(Data excerpted from a collection)

++++++++++++++++++++

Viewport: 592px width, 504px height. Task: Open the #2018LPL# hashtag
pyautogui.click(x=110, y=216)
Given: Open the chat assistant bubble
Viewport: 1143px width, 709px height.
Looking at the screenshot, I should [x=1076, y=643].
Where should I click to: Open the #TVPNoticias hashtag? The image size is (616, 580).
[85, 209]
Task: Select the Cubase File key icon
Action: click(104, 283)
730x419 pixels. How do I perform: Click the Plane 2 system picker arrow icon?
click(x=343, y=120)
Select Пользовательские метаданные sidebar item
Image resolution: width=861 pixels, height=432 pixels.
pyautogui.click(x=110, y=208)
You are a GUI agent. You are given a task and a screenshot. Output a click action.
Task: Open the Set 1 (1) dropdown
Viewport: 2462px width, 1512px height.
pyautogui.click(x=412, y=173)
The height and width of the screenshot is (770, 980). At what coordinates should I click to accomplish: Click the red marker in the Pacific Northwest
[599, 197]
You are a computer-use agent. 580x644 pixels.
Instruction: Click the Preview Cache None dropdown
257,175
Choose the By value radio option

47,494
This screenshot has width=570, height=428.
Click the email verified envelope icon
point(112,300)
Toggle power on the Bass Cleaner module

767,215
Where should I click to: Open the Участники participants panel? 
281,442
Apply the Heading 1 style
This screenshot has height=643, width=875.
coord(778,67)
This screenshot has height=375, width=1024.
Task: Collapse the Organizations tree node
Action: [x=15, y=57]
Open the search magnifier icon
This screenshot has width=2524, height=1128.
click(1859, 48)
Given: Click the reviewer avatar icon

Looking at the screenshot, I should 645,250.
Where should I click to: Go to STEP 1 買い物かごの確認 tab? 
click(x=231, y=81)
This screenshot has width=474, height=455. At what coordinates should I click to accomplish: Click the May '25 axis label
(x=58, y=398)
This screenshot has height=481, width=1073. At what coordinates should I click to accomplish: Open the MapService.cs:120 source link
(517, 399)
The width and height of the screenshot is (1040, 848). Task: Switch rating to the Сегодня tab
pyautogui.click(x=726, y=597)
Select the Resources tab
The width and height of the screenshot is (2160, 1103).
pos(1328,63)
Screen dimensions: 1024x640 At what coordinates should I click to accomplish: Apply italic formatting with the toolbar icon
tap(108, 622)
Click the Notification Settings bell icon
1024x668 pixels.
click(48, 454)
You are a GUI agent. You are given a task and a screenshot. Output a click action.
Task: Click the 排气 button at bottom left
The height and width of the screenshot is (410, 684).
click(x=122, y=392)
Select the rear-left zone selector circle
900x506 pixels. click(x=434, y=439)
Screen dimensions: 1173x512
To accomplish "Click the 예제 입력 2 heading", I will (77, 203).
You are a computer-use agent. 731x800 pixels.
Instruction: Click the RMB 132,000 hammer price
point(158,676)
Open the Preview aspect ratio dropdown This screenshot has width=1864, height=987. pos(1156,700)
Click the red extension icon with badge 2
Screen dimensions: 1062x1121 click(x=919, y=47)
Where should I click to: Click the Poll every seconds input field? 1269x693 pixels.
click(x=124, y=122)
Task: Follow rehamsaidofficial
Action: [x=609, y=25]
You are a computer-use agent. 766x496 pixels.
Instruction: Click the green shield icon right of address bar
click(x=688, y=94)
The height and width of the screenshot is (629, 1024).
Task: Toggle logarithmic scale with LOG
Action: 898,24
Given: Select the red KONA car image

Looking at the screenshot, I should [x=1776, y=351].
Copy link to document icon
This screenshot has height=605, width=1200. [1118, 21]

++++++++++++++++++++

# [PROBLEM DETAILS]
Format all of the data above as a numbered list, leaving out the blank lines.

# [OUTPUT OF THE TASK]
1. Viewport: 592px width, 504px height. Task: Open the #2018LPL# hashtag
2. pyautogui.click(x=110, y=216)
3. Given: Open the chat assistant bubble
4. Viewport: 1143px width, 709px height.
5. Looking at the screenshot, I should [x=1076, y=643].
6. Where should I click to: Open the #TVPNoticias hashtag? The image size is (616, 580).
7. [85, 209]
8. Task: Select the Cubase File key icon
9. Action: click(104, 283)
10. 730x419 pixels. How do I perform: Click the Plane 2 system picker arrow icon?
11. click(x=343, y=120)
12. Select Пользовательские метаданные sidebar item
13. Image resolution: width=861 pixels, height=432 pixels.
14. pyautogui.click(x=110, y=208)
15. You are a GUI agent. You are given a task and a screenshot. Output a click action.
16. Task: Open the Set 1 (1) dropdown
17. Viewport: 2462px width, 1512px height.
18. pyautogui.click(x=412, y=173)
19. The height and width of the screenshot is (770, 980). At what coordinates should I click to accomplish: Click the red marker in the Pacific Northwest
20. [599, 197]
21. You are a computer-use agent. 580x644 pixels.
22. Instruction: Click the Preview Cache None dropdown
23. 257,175
24. Choose the By value radio option
25. 47,494
26. This screenshot has width=570, height=428.
27. Click the email verified envelope icon
28. point(112,300)
29. Toggle power on the Bass Cleaner module
30. 767,215
31. Where should I click to: Open the Участники participants panel? 
32. 281,442
33. Apply the Heading 1 style
34. This screenshot has height=643, width=875.
35. coord(778,67)
36. This screenshot has height=375, width=1024.
37. Task: Collapse the Organizations tree node
38. Action: [x=15, y=57]
39. Open the search magnifier icon
40. This screenshot has width=2524, height=1128.
41. click(1859, 48)
42. Given: Click the reviewer avatar icon
43. Looking at the screenshot, I should 645,250.
44. Where should I click to: Go to STEP 1 買い物かごの確認 tab? 
45. click(x=231, y=81)
46. This screenshot has width=474, height=455. At what coordinates should I click to accomplish: Click the May '25 axis label
47. (x=58, y=398)
48. This screenshot has height=481, width=1073. At what coordinates should I click to accomplish: Open the MapService.cs:120 source link
49. (517, 399)
50. The width and height of the screenshot is (1040, 848). Task: Switch rating to the Сегодня tab
51. pyautogui.click(x=726, y=597)
52. Select the Resources tab
53. The width and height of the screenshot is (2160, 1103).
54. pos(1328,63)
55. Screen dimensions: 1024x640 At what coordinates should I click to accomplish: Apply italic formatting with the toolbar icon
56. tap(108, 622)
57. Click the Notification Settings bell icon
58. 1024x668 pixels.
59. click(48, 454)
60. You are a GUI agent. You are given a task and a screenshot. Output a click action.
61. Task: Click the 排气 button at bottom left
62. The height and width of the screenshot is (410, 684).
63. click(x=122, y=392)
64. Select the rear-left zone selector circle
65. 900x506 pixels. click(x=434, y=439)
66. Screen dimensions: 1173x512
67. To accomplish "Click the 예제 입력 2 heading", I will (77, 203).
68. You are a computer-use agent. 731x800 pixels.
69. Instruction: Click the RMB 132,000 hammer price
70. point(158,676)
71. Open the Preview aspect ratio dropdown This screenshot has width=1864, height=987. pos(1156,700)
72. Click the red extension icon with badge 2
73. Screen dimensions: 1062x1121 click(x=919, y=47)
74. Where should I click to: Click the Poll every seconds input field? 1269x693 pixels.
75. click(x=124, y=122)
76. Task: Follow rehamsaidofficial
77. Action: [x=609, y=25]
78. You are a computer-use agent. 766x496 pixels.
79. Instruction: Click the green shield icon right of address bar
80. click(x=688, y=94)
81. The height and width of the screenshot is (629, 1024).
82. Task: Toggle logarithmic scale with LOG
83. Action: 898,24
84. Given: Select the red KONA car image
85. Looking at the screenshot, I should [x=1776, y=351].
86. Copy link to document icon
87. This screenshot has height=605, width=1200. [1118, 21]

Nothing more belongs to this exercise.